Over a short time span, large-scale human genetics, a term the company prefers over 'genomics', has become an indispensable tool in its approach to drug discovery. "It's so important to us, it's intricately integrated into everything we do," said George Yancopoulos, Regeneron's co-founder, president, and CSO, during a recent media event at the company's sprawling campus in Tarrytown, New York.
As a result, he said, the firm plans to double its investment in the Regeneron Genetics Center (RGC), the wholly-owned subsidiary it founded in 2014 to get the effort underway. Last week, the RGC celebrated sequencing its 250,000th exome, and the plan is to do at least as many next year. The ultimate goal is to sequence some 5 million to 10 million individuals within a decade or less, and the company is busy identifying additional collaborators with suitable cohorts to reach that goal.
In particular, the RGC has been mining its exome data for mutations with large effects on a person's health or phenotype — either increasing their risk for disease in a big way or protecting them from disease. "We're looking for X-Men and -Women," Yancopoulos said. "We are looking for people who have mutations that make them special."
"Our mission was to apply large-scale human genetics to find these large-effect genes that would drive all the new targets in this company," said Aris Baras, vice president and co-head of the RGC. That mission appears to have been fulfilled: "It's how we do R&D now every day," he said. "It's every target, it's every program, it's every therapeutic area. Every clinical development program has a heavy and huge dose of human genetics in every part of it."
This includes, for example, finding "human knockouts" with loss-of-function mutations in a particular gene. If that mutation is protective for a certain disease, the idea is to create a drug, such as an antibody, to block the protein product of that gene, which would presumably have a similar effect as the knockout.

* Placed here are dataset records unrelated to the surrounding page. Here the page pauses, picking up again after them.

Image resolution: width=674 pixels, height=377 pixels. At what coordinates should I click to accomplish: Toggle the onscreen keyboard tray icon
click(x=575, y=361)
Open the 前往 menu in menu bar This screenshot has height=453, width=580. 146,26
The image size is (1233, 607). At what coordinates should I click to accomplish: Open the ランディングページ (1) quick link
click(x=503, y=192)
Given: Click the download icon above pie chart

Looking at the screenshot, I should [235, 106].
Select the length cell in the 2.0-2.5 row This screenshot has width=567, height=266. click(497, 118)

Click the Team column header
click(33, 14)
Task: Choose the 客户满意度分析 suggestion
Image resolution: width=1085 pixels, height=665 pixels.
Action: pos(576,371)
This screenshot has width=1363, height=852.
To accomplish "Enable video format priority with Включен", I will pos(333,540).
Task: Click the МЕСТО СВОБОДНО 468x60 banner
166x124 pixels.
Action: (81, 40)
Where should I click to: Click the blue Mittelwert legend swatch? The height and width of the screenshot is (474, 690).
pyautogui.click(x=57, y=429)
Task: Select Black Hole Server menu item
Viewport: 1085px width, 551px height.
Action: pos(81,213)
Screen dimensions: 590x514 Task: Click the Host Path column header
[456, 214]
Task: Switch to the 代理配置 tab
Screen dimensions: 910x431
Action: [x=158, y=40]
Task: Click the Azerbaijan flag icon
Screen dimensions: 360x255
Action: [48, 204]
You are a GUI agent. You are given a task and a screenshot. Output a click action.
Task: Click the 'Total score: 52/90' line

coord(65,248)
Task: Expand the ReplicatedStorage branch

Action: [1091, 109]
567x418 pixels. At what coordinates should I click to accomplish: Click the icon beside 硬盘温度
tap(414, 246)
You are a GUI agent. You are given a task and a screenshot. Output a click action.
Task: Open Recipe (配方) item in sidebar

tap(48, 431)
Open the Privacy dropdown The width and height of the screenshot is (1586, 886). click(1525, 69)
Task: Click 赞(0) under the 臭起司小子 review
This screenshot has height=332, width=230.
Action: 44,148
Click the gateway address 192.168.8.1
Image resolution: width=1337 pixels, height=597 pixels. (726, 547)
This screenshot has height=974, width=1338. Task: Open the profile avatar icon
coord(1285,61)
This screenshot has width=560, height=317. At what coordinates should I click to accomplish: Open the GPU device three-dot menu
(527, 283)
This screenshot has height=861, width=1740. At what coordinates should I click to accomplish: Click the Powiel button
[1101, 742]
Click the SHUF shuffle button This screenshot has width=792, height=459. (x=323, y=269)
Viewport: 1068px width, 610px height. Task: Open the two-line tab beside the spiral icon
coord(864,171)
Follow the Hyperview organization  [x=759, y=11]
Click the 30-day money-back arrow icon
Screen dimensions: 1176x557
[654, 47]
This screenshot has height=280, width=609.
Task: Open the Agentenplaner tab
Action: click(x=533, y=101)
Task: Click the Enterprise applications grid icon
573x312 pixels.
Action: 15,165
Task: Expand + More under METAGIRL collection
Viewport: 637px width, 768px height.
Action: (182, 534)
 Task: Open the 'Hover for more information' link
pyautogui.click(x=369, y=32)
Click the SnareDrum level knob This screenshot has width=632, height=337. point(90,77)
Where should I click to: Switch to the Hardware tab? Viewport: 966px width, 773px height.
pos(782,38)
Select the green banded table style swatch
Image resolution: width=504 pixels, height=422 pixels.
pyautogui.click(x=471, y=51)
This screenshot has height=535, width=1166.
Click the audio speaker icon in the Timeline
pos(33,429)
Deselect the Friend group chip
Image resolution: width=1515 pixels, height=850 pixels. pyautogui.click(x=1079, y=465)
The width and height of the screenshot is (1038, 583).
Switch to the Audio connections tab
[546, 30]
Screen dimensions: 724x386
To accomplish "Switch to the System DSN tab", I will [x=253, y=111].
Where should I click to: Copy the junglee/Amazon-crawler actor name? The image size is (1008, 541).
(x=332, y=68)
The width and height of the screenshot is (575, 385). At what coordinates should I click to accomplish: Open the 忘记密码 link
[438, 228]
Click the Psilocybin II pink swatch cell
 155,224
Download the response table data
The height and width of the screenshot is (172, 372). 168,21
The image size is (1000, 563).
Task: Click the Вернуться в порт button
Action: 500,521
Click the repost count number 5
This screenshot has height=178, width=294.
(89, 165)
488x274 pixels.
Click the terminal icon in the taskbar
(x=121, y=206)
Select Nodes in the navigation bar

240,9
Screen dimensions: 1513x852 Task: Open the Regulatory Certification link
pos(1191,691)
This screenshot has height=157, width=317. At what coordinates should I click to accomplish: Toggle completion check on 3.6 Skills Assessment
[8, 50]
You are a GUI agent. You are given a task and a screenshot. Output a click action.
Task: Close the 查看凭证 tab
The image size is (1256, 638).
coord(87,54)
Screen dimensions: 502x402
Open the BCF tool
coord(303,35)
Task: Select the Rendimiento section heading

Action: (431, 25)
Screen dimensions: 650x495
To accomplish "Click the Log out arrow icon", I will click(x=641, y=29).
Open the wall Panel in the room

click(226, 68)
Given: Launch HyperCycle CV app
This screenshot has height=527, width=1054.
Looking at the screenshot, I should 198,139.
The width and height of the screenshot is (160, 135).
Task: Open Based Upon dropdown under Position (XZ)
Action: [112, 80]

Regeneron has a track record of developing drugs that are based on human genetics discoveries: For example, its Praluent (alirocumab) antibody, which inhibits the PCSK9 enzyme and is used to lower LDL-cholesterol levels in patients with atherosclerotic cardiovascular disease or familial hypercholesteremia (FH), came out of human genetic studies that linked mutations in PCSK9 to FH and deletions of PCSK9 to very low blood cholesterol levels.
Finding individuals with such large-effect mutations requires access to many samples, since they are rare. It also requires generating DNA sequence information on a big scale and having access to deep medical and phenotyping data, Yancopoulos said. What has been rate limiting is not the ability to sequence, he said, but to prepare samples for sequencing and to find the right study cohorts.
Finding the right partners
To that end, the RGC has formed approximately 55 research collaborations of various sizes for different types of projects, starting with Geisinger, a large integrated health system serving more than 3 million patients, mostly in Pennsylvania. Regeneron is adding between 20 and 30 new collaborations per year, Baras said, both small and large ones.
Geisinger runs the MyCode Community Health Initiative, a precision medicine project that has been collecting blood and other samples from Geisinger patients in a biobank for genomic analysis. As part of its 2014 collaboration with Geisinger, the RGC has been sequencing the exomes of almost 100,000 samples so far and has been analyzing them along with patients' de-identified electronic health records. Last year, the two partners published initial results in Science from the so-called DiscovEHR study that involved 51,000 patients, and Regeneron's goal is to sequence at least 250,000 exomes from Geisinger patients.
Geisinger in 2015 started to return actionable results in a limited number of genes to patients after validating them in a CLIA-certified laboratory and has found that this can have clinical utility, for example by identifying cancer early in patients with increased genetic risk.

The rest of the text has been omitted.